• [Tâches à réaliser]
**1)** Dans l'échange sur la réforme constitutionnelle, comment M. Rock décrit-il le gouvernement du Québec ?
**2)** Prolongez l'échange sur la réforme constitutionnelle au-delà de sa dernière phrase.

• [Passage cité]

________________________________________

Pour en venir au fond de la question du sénateur, je n'aurais pas tendance à trop faire valoir 1997 et la réforme constitutionnelle de 1997. Que se passerait-il si les discussions ont cours, procèdent de façon constructive et que l'on ne parvienne pas à s'entendre avant 1998 et 1999? S'agira-t-il d'un échec? Bien sÛr que non.

Le sénateur Meighen: «De façon constructive» est le mot qui compte.

M. Rock: Nous avons au Québec un gouvernement qui ne voit pas l'intérêt de modifier la Constitution. Nous ne devons pas l'oublier. Nous devons faire de notre mieux.

Le sénateur Meighen: C'est peut-être que le gouvernement du Québec ne partage pas le point de vue de la majorité des Québécois, mais il s'agit d'un autre débat.

En ce qui concerne l'Accord du lac Meech, que vous rejetez comme une tentative vaine ayant nécessité beaucoup d'effort et d'énergie, se pourrait-il qu'on puisse en imputer la faute au processus plutôt qu'à la substance?

________________________________________

(Entrées de données enregistrées)
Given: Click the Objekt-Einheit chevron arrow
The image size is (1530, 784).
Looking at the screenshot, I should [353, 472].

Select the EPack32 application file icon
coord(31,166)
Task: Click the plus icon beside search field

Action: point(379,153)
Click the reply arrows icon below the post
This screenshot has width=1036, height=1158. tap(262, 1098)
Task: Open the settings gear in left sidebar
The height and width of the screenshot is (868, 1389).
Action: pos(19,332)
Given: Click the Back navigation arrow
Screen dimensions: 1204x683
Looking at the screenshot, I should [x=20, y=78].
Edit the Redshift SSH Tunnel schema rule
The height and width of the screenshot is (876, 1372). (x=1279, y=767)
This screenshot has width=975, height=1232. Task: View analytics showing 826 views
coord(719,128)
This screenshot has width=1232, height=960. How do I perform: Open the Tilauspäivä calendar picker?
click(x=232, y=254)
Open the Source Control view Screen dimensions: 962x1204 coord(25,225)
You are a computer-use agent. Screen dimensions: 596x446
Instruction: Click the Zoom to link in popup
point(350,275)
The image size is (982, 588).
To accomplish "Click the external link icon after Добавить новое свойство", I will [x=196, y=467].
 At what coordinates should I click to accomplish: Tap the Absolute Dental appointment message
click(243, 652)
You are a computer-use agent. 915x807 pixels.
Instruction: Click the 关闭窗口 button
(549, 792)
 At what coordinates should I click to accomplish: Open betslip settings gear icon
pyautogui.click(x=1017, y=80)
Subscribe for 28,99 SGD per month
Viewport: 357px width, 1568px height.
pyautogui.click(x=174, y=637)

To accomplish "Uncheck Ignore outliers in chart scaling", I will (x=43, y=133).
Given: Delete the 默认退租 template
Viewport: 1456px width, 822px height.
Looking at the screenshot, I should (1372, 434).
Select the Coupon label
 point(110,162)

________________________________________

• [Les réponses]
**1)** C'est un gouvernement qui ne voit pas l'intérêt de modifier la Constitution.

**2)**
M. Rock: C'est la théorie qui a appuyé les discussions de Charlottetown. À la différence de l'Accord du lac Meech qui a été négocié à huis clos, on s'est lancé dans un processus méthodique et long d'assemblées publiques donnant lieu à un consensus au niveau inférieur et à des débats. On comptait ainsi mettre en place une structure s'appuyant sur la base en montant. Nous connaissons les résultats.

Je laisserai l'histoire juger de l'Accord du lac Meech et des autres accords. Tout ce que je peux dire, c'est qu'il se peut que certains jugent modeste le projet de loi C-110, mais que s'il a finalement force de loi, il aura atteint un objectif tangible et important - un veto pour le Québec à l'égard d'une modification à la Constitution. C'est tout un accomplissement. Le projet de loi permet de respecter un engagement. Nous en serons très fiers.

Le sénateur Meighen: Dommage qu'il ne soit pas inscrit dans la Constitution.

M. Rock: Il le sera peut-être un jour.

Le président: Monsieur le ministre, vous êtes resté pendant plus de deux heures et nous vous en sommes reconnaissants. Au nom de mes collègues et des membres du comité, je tiens à vous remercier pour votre témoignage. Je vois que la sous-ministre, Mme Dawson, et les autres fonctionnaires sont arrivés. Nous pourrons poursuivre la discussion avec eux.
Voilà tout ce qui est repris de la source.